I know the claims, but look at Gitea version v1.24.7 (with some security fixes), released on October 25th, which includes 'fix LFS auth bypass, fix symlink bypass' that was merged on October 20th (#35708). This was fixed in Forgejo on the 25th https://codeberg.org/forgejo/forgejo/commit/fa1a2ba669301238... and released on the 26th, although "Originally scheduled for 7 November, the release date of these patches was advanced because a vulnerability had been leaked publicly." (https://codeberg.org/forgejo/forgejo/src/branch/forgejo/rele...)

Security wise, Gitea was safer in this case.

Also note the SECURITY.md was deleted: https://codeberg.org/forgejo/forgejo/commit/277dd02e706b6e51..., there is a security https://forgejo.org/docs/next/contributor/discussions/#secur... but it's a bit harder to find.
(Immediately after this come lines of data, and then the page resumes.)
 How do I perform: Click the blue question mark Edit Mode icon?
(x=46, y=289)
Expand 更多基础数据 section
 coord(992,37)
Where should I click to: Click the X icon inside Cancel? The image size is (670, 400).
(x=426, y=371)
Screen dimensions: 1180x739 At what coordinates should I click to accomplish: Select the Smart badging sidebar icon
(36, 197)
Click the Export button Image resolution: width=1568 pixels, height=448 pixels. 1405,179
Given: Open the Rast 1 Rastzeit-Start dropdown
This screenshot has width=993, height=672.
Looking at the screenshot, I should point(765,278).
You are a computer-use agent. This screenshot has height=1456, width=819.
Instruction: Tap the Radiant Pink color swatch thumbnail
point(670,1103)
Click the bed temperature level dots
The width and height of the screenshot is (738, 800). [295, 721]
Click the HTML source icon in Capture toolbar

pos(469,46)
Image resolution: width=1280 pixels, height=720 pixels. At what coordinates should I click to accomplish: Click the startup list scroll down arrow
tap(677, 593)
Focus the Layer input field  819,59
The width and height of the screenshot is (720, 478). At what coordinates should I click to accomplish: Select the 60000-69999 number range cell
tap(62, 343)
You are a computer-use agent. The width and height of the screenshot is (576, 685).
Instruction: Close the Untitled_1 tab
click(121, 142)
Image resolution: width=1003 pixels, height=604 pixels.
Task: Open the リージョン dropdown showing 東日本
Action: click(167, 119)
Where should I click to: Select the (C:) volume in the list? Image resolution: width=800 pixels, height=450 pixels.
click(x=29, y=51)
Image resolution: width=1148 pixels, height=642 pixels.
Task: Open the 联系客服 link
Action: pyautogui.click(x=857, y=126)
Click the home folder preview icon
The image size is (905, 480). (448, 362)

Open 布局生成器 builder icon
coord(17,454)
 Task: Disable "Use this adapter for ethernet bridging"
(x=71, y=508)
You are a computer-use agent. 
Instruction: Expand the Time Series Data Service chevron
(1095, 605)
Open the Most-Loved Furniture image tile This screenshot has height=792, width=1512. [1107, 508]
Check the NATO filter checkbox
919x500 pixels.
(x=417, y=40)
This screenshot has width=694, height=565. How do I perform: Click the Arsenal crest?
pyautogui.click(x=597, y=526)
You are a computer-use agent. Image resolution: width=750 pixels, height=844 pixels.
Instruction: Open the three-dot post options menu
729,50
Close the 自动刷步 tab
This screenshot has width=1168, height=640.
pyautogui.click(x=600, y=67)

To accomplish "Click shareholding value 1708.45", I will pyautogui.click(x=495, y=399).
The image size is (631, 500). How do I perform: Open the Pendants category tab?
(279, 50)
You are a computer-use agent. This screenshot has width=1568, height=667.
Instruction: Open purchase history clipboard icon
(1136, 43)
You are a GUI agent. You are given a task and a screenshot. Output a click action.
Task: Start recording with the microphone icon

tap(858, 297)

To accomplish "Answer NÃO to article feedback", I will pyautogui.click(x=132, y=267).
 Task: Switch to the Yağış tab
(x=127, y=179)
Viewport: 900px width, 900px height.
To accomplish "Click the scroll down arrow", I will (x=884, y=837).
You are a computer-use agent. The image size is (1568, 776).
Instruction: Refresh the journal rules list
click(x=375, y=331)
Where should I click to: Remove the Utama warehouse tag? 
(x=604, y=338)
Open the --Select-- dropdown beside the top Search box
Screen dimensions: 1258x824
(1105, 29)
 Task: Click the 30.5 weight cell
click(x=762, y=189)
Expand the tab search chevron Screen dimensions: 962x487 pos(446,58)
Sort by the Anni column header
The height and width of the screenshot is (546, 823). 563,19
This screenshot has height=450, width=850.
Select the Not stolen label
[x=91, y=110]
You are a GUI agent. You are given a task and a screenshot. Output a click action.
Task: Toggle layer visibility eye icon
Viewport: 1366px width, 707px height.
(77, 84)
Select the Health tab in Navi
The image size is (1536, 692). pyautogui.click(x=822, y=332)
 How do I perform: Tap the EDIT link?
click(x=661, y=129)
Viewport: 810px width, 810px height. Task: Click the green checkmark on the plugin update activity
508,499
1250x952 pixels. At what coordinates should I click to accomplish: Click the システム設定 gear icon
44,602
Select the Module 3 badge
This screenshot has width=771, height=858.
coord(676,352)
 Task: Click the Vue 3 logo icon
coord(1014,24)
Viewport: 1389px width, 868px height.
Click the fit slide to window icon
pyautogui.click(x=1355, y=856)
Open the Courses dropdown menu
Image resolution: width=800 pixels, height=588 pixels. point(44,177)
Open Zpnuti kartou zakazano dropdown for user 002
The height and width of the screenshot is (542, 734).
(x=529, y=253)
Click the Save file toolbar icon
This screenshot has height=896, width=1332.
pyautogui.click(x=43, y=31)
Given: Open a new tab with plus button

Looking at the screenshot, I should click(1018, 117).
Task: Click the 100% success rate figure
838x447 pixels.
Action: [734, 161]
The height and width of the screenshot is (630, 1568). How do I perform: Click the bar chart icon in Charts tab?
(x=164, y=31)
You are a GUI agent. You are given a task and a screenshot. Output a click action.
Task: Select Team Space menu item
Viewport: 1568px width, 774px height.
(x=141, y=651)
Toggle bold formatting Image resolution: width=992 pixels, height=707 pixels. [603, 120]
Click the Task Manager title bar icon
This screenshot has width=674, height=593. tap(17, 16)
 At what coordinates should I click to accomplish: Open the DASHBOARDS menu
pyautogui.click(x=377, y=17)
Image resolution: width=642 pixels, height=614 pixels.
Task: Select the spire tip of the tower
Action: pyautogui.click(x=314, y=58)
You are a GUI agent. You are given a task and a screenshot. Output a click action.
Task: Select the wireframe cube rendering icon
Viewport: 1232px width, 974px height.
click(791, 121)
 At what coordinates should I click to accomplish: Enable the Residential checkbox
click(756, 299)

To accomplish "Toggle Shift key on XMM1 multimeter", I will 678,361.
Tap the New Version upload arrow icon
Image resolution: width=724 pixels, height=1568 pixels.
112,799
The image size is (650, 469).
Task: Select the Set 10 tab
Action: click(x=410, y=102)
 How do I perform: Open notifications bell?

The problem is, Forgejo changed the license (https://codeberg.org/forgejo/governance/pulls/24#issuecommen...) and ended up doing a hard fork (https://forgejo.org/2024-02-forking-forward/#consequences-of...) which creates quite some maintenance burden. There used to be a (weekly) gitea chery-pick (e.g. https://codeberg.org/forgejo/forgejo/pulls?state=closed&labe...) but the TODO section was getting ever larger, and it seems it stopped in July (week 26).

So they start missing stuff, e.g. features like https://codeberg.org/forgejo/forgejo/issues/9552

Re: delayed security fixes, if a vulnerability is not yet publicly known and there is no indication that it is actively abused it is common practice to schedule fixes and give advance notice of them to have administrators be prepared to update promptly. The fact that the vulnerability was leaked beforehand is unfortunate, but Forgejo handled it well with rescheduling their release in response.

Re: license change, hard forking, and new features: my understanding is that Gitea wasn't very open to contributions coming from Forgejo. The hard fork seems to be a consequence of that. Yes, there used to be weekly cherry picks, I assume they stopped exactly because Forgejo and Gitea diverged to much and they became too much of a maintenance burden. Yes, this means Gitea has gotten features that aren't present in Forgejo since then. But you miss the point of the hard fork if you count this as a negative: Forgejo is deliberately diverging from Gitea now. Cooperation didn't work out, so they are no longer a superset of Gitea, but an entirely separate project. And as such they don't have more maintenance burden than Gitea itself.

And Forgejo definitely does not lack development power as its own now-independent project. They have features themselves that Gitea doesn't have. One notable that comes to mind is storage quotas, but there are many more too.